The benefits of Genentech's cancer drug Avastin in breast cancer should be weighed against some toxic side effects, including the potential for death, U.S. regulatory staffers said in documents released Monday.
Genentech shares were down as much as 2.86 percent Monday on the New York Stock Exchange.
The U.S. Food and Drug Administration staff review comes ahead of a Wednesday advisory panel on a bid by Roche Holdings and U.S. partner Genentech to extend use of Avastin, already approved to treat lung and colon cancer, to patients with breast cancer.
The expert panel will give advice to the FDA on broadening use of the drug as a first-line treatment for patients with breast cancer whose disease has spread.
The drug already reaps blockbuster sales, $2.65 billion in the first nine months of this year.
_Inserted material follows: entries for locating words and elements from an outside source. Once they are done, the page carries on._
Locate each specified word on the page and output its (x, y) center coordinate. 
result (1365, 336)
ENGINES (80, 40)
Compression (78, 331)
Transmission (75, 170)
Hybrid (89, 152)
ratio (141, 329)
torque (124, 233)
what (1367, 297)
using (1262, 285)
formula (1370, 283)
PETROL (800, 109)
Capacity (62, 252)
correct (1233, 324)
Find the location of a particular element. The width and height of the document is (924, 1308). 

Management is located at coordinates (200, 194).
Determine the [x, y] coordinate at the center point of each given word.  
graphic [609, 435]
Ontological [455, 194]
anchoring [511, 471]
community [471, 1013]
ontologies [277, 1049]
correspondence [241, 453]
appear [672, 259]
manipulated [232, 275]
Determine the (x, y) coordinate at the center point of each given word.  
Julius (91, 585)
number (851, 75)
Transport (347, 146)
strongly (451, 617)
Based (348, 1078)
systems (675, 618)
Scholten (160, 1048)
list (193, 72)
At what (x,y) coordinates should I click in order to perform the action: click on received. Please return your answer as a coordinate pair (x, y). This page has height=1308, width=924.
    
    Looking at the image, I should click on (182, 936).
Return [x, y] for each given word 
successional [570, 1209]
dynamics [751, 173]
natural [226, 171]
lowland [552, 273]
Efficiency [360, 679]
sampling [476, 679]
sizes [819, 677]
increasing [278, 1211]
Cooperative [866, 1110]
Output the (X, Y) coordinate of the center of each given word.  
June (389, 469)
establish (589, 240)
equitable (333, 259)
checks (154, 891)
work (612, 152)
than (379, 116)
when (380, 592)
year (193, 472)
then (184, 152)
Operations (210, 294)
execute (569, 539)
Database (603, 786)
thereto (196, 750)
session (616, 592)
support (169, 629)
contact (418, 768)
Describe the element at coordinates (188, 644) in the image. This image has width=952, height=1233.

In a key trial, the drug failed to extend overall survival, although it did meet its primary goal of extending "progression-free survival," the probability that a patient will remain alive, without the disease getting worse.
A 5-1/2-month improvement in progression-free survival "must be weighted against the increased toxicity, including deaths associated" with the drug, FDA staffers wrote in an executive summary, posted on FDA's Web site.
Patients in the study were given either a commonly-used treatment called paclitaxel, or paclitaxel combined with Avastin, known generically as bevacizumab.
Among 722 total patients, those in the Avastin group had a 20 percent increase in serious toxicity, including hypertension, blood clots, and heart attacks, among other side effects, the FDA staff said.
Death attributed to the drug by the FDA was about 1.7 percent of the Avastin group, versus zero in the control group.
The FDA staff disagreed with Genentech's causes of death in some instances.
"Most importantly," staffers wrote, in the Avastin arm "five out of twelve deaths were found to be possibly/definitely related to" treatment.
Roche participation certificates, its most widely traded form of equity, were 2.5 percent lower on Monday.